═════ GIVEN INFORMATION
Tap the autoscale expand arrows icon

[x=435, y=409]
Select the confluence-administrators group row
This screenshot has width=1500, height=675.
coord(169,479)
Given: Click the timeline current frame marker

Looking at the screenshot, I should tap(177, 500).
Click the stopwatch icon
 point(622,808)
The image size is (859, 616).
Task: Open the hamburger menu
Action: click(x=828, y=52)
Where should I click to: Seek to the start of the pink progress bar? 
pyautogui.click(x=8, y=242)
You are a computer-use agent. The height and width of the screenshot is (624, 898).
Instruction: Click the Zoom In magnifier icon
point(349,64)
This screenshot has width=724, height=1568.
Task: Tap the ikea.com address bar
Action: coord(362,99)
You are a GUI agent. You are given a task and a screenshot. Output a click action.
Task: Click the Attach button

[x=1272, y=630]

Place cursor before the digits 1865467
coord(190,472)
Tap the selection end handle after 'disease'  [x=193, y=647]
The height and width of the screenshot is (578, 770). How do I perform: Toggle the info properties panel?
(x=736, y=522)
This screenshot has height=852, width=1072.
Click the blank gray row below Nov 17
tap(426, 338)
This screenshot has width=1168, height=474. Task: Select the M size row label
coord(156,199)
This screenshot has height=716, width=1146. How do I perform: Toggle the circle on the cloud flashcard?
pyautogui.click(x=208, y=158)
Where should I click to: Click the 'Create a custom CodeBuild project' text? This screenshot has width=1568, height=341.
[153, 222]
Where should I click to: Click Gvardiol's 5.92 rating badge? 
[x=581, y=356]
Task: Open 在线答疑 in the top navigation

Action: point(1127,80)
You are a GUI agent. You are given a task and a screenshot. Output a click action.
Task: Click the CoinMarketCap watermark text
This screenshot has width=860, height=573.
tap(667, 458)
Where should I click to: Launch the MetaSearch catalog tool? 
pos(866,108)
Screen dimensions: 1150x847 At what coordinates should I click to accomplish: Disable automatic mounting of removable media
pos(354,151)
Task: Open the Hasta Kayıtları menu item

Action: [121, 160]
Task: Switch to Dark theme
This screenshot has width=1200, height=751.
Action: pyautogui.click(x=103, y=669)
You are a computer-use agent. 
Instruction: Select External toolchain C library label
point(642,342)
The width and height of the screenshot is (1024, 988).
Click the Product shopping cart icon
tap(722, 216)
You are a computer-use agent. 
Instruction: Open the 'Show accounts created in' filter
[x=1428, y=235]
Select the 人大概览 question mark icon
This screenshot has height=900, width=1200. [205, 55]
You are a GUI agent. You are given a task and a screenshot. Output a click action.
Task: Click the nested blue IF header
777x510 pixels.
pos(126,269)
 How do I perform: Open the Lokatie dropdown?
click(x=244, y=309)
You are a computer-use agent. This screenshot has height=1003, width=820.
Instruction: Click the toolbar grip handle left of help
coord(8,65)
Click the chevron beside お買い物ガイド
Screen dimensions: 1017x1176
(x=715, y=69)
══════════
PROBLEM TO WORK ON:
Exact copies of every record above are required.

TASK RESPONSE:
Tap the autoscale expand arrows icon

[x=435, y=409]
Select the confluence-administrators group row
This screenshot has width=1500, height=675.
coord(169,479)
Given: Click the timeline current frame marker

Looking at the screenshot, I should tap(177, 500).
Click the stopwatch icon
 point(622,808)
The image size is (859, 616).
Task: Open the hamburger menu
Action: click(x=828, y=52)
Where should I click to: Seek to the start of the pink progress bar? 
pyautogui.click(x=8, y=242)
You are a computer-use agent. The height and width of the screenshot is (624, 898).
Instruction: Click the Zoom In magnifier icon
point(349,64)
This screenshot has width=724, height=1568.
Task: Tap the ikea.com address bar
Action: coord(362,99)
You are a GUI agent. You are given a task and a screenshot. Output a click action.
Task: Click the Attach button

[x=1272, y=630]

Place cursor before the digits 1865467
coord(190,472)
Tap the selection end handle after 'disease'  [x=193, y=647]
The height and width of the screenshot is (578, 770). How do I perform: Toggle the info properties panel?
(x=736, y=522)
This screenshot has height=852, width=1072.
Click the blank gray row below Nov 17
tap(426, 338)
This screenshot has width=1168, height=474. Task: Select the M size row label
coord(156,199)
This screenshot has height=716, width=1146. How do I perform: Toggle the circle on the cloud flashcard?
pyautogui.click(x=208, y=158)
Where should I click to: Click the 'Create a custom CodeBuild project' text? This screenshot has width=1568, height=341.
[153, 222]
Where should I click to: Click Gvardiol's 5.92 rating badge? 
[x=581, y=356]
Task: Open 在线答疑 in the top navigation

Action: point(1127,80)
You are a GUI agent. You are given a task and a screenshot. Output a click action.
Task: Click the CoinMarketCap watermark text
This screenshot has width=860, height=573.
tap(667, 458)
Where should I click to: Launch the MetaSearch catalog tool? 
pos(866,108)
Screen dimensions: 1150x847 At what coordinates should I click to accomplish: Disable automatic mounting of removable media
pos(354,151)
Task: Open the Hasta Kayıtları menu item

Action: [121, 160]
Task: Switch to Dark theme
This screenshot has width=1200, height=751.
Action: pyautogui.click(x=103, y=669)
You are a computer-use agent. 
Instruction: Select External toolchain C library label
point(642,342)
The width and height of the screenshot is (1024, 988).
Click the Product shopping cart icon
tap(722, 216)
You are a computer-use agent. 
Instruction: Open the 'Show accounts created in' filter
[x=1428, y=235]
Select the 人大概览 question mark icon
This screenshot has height=900, width=1200. [205, 55]
You are a GUI agent. You are given a task and a screenshot. Output a click action.
Task: Click the nested blue IF header
777x510 pixels.
pos(126,269)
 How do I perform: Open the Lokatie dropdown?
click(x=244, y=309)
You are a computer-use agent. This screenshot has height=1003, width=820.
Instruction: Click the toolbar grip handle left of help
coord(8,65)
Click the chevron beside お買い物ガイド
Screen dimensions: 1017x1176
(x=715, y=69)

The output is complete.